If I use the following code to perform matrix multiplication, since CUDA uses Cartesian indexing for thread indexing and C/C++ use row major indexing for matrices, wouldn't it influence the accuracy of the calculation?
__global__ void gpuMM(float *A, float *B, float *C, int N)
{
// Matrix multiplication for NxN matrices C=A*B
// Each thread computes a single element of C
int col = blockIdx.y*blockDim.y + threadIdx.y;
int row = blockIdx.x*blockDim.x + threadIdx.x;
float sum = 0.f;
for (int n = 0; n < N; ++n)
sum += A[row*N+n]*B[n*N+col];
C[row*N+col] = sum;
}
CUDA doesn't imply any memory storage structure. You can say CUDA C is row-major for matrix storage, but that is due to C, not CUDA. (CUDA Fortran would be column-major.) Thread indexing dimensions are arbitrary. They do not imply a data storage order in memory.
Implications about data storage order in memory of course arise as you write your code. From a correctness standpoint, it does not matter if we assign row indices based on x thread dimensions or on y thread dimensions. You can write correct code for this matrix multiply example using either approach (either row based on x, or else row based on y).
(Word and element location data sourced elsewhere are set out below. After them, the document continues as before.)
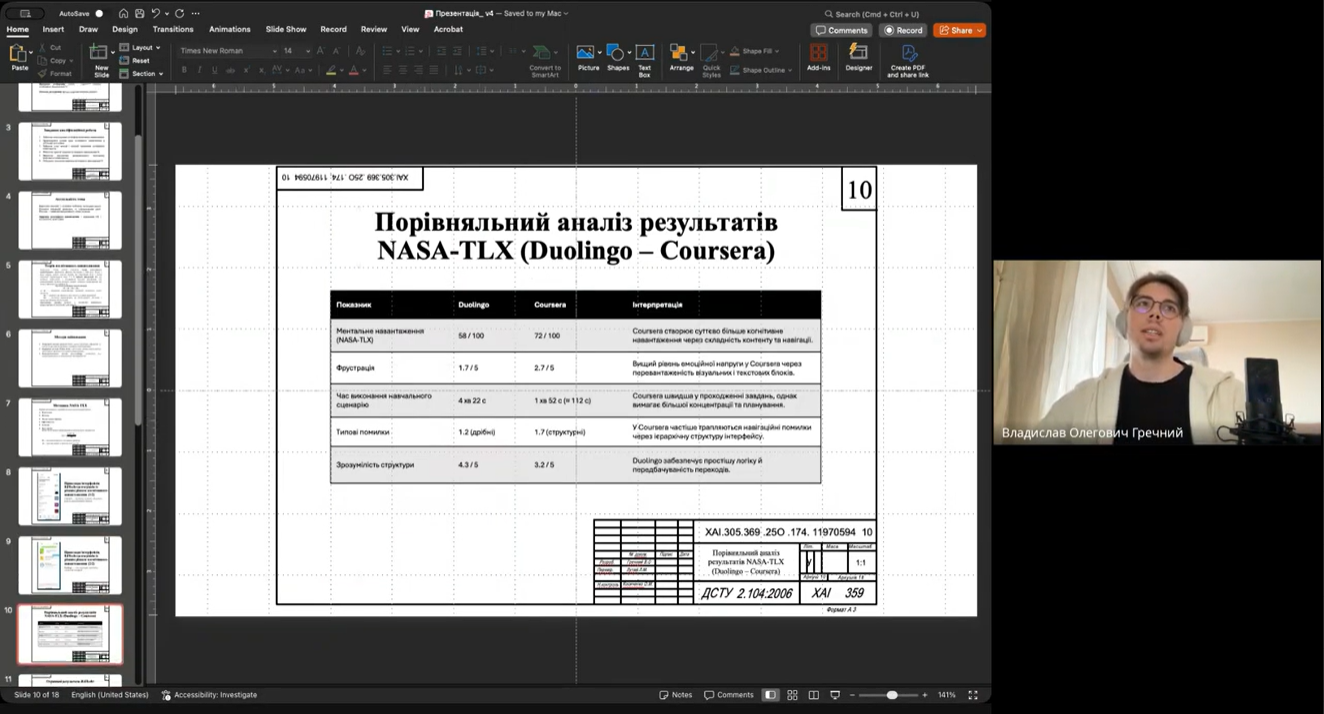1324x714 pixels.
Task: Expand the Layout dropdown
Action: [142, 47]
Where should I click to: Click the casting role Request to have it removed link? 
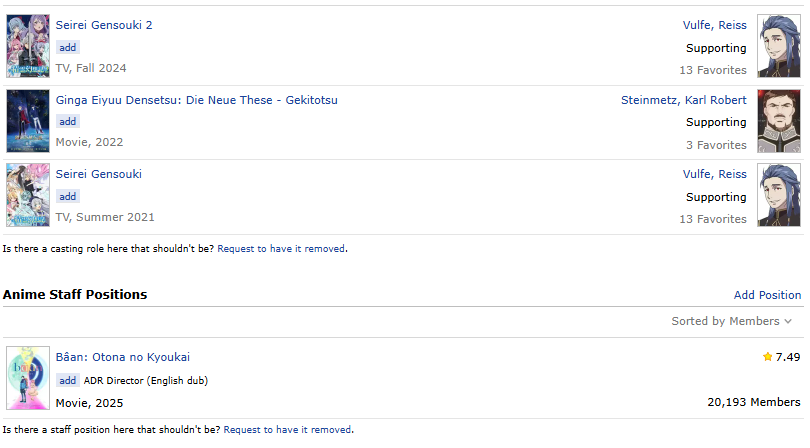[x=281, y=249]
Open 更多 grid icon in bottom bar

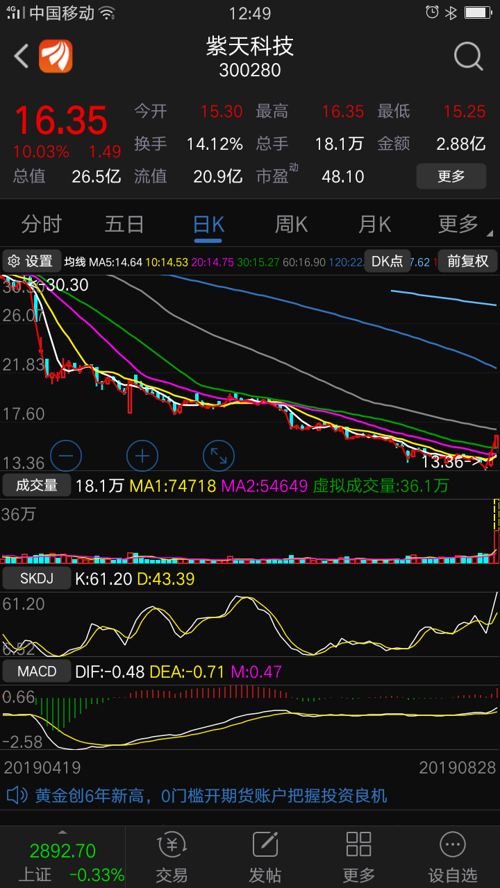pyautogui.click(x=358, y=846)
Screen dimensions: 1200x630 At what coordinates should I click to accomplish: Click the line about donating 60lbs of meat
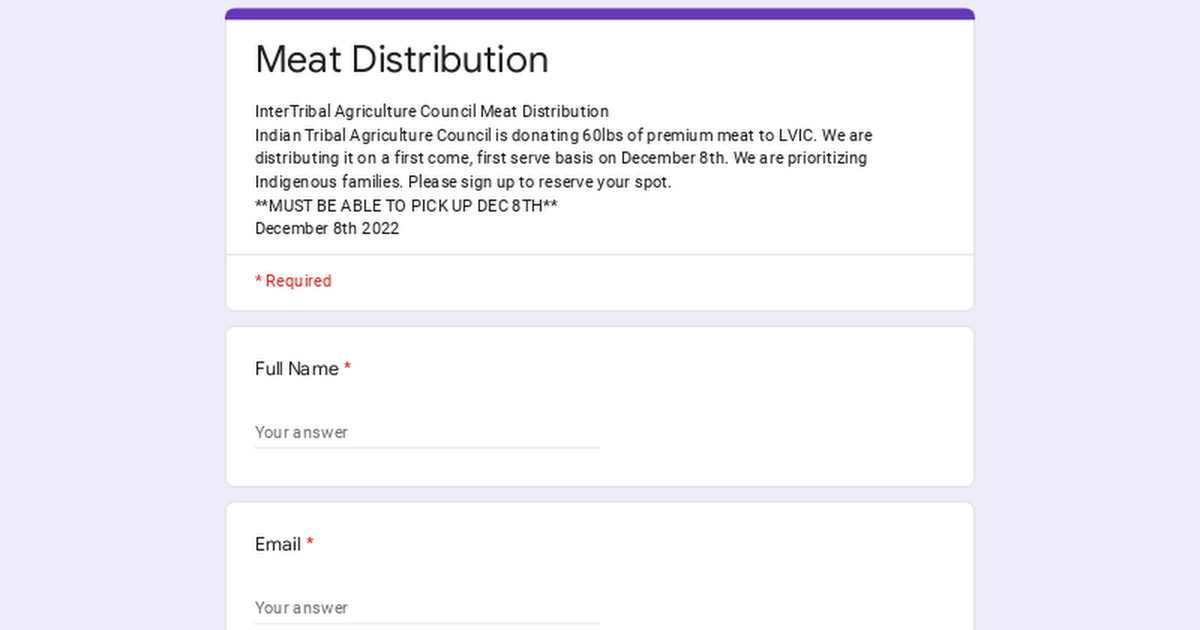(563, 135)
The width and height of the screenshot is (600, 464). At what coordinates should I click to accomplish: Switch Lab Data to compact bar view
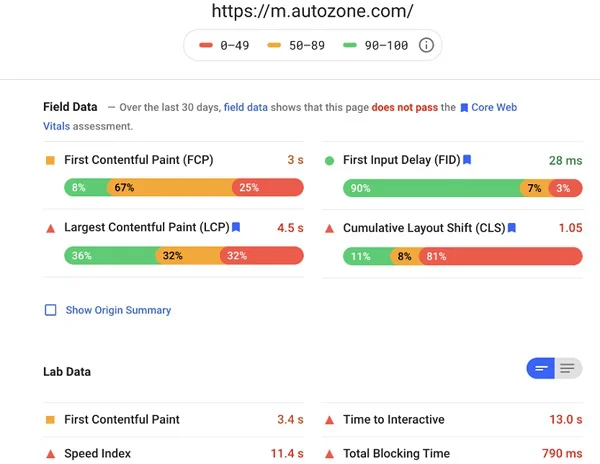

However, from a coalescing standpoint, we generally want adjacent executing threads to read or write adjacent cells in memory. Adjacent threads (for execution) typically are grouped in x first. Therefore this is preferable (for your kernel code):
int row = blockIdx.y*blockDim.y + threadIdx.y;
int col = blockIdx.x*blockDim.x + threadIdx.x;
because it will allow the read of B[] and the write of C[] to coalesce.
This is easy to prove to yourself. Try it both ways, and measure the execution time of the kernel. The results are correct (match the results produced using a host-based matrix multiply) either way, but one formulation runs significantly faster than the other.
This is especially easy to try, since your kernel code implies square matrices.